Segundo Nikolas Ferreira, a medida busca ampliar a transparência sobre atos administrativos e de gestão em instituições como STF, Ministério Público e Tribunais de Contas.

“Essa ausência não se justifica, mormente (principalmente) se se considera que já há previsão regimental para indicação, proposição mais incisiva, que tem o condão de sugerir conduta”, afirmou o deputado no texto do projeto. “Com ainda mais razão, o requerimento de informação, instrumento republicano para se incutir transparência, deveria ser aceito para atos administrativos e de gestão dos órgãos do Judiciário.”

A proposta estabelece que os pedidos deverão se limitar a informações administrativas, orçamentárias, financeiras, operacionais, patrimoniais e correicionais.

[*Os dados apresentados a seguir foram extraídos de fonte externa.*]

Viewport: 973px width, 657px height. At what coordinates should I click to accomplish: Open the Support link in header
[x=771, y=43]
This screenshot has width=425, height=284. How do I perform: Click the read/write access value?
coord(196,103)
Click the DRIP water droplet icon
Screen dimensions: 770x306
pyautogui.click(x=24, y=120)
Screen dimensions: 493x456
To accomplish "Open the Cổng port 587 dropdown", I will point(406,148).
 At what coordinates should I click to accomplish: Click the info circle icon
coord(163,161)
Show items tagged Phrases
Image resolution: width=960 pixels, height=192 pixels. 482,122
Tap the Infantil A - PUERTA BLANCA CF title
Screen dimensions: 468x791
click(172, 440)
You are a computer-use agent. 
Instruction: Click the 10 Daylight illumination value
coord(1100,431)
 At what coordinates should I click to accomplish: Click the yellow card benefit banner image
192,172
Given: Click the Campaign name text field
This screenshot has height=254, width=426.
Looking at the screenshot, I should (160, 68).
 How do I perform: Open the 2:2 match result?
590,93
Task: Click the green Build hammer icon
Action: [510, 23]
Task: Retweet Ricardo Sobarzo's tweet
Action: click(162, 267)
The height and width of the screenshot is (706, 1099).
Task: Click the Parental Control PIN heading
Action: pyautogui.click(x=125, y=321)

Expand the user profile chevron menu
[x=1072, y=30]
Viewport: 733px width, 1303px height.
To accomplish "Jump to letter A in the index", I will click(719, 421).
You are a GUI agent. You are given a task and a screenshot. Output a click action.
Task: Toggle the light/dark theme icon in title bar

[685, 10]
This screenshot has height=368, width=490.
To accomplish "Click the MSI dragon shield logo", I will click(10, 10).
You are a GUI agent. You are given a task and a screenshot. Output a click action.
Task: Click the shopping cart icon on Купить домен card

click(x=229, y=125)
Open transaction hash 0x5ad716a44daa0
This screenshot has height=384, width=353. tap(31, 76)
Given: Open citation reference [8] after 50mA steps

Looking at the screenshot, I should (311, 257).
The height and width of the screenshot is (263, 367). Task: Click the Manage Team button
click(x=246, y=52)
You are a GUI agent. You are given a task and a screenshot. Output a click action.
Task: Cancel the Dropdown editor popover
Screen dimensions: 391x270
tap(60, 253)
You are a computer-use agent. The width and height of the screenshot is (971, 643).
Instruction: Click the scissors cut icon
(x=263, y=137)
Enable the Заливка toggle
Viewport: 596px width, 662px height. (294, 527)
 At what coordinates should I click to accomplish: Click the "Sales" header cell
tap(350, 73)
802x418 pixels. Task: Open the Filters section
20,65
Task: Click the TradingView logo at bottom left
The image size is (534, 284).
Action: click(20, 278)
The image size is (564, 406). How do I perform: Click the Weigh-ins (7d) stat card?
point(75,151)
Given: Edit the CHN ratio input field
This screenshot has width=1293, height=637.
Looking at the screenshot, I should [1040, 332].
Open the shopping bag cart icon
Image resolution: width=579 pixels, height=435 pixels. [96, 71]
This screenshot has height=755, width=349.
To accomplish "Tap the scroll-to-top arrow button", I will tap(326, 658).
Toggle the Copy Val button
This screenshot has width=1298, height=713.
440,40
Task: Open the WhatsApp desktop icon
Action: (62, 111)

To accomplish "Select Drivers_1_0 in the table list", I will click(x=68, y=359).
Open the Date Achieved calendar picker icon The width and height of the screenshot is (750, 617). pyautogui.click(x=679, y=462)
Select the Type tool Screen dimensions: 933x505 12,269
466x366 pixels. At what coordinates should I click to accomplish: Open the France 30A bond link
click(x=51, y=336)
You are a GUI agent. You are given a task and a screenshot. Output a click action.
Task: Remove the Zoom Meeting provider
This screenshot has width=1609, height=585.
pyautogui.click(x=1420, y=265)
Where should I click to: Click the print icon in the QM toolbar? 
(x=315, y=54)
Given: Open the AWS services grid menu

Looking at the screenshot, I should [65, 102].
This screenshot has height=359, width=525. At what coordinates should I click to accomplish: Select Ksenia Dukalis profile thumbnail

O texto veda interferência em processos judiciais, investigações e decisões jurisdicionais.

Segundo o parlamentar, “a medida expressamente evita interferir em decisões judiciais, manifestações funcionais, procedimentos investigatórios, atos de controle externo ou no exercício das funções constitucionais próprias dessas instituições. Seu alcance restringe-se a informações relativas à gestão administrativa, orçamentária, financeira, operacional, patrimonial e correcional”.

Caso avance, a proposta poderá permitir que deputados solicitem informações sobre despesas administrativas do STF, incluindo gastos com viagens internacionais, passagens, hospedagens e diárias de segurança de ministros.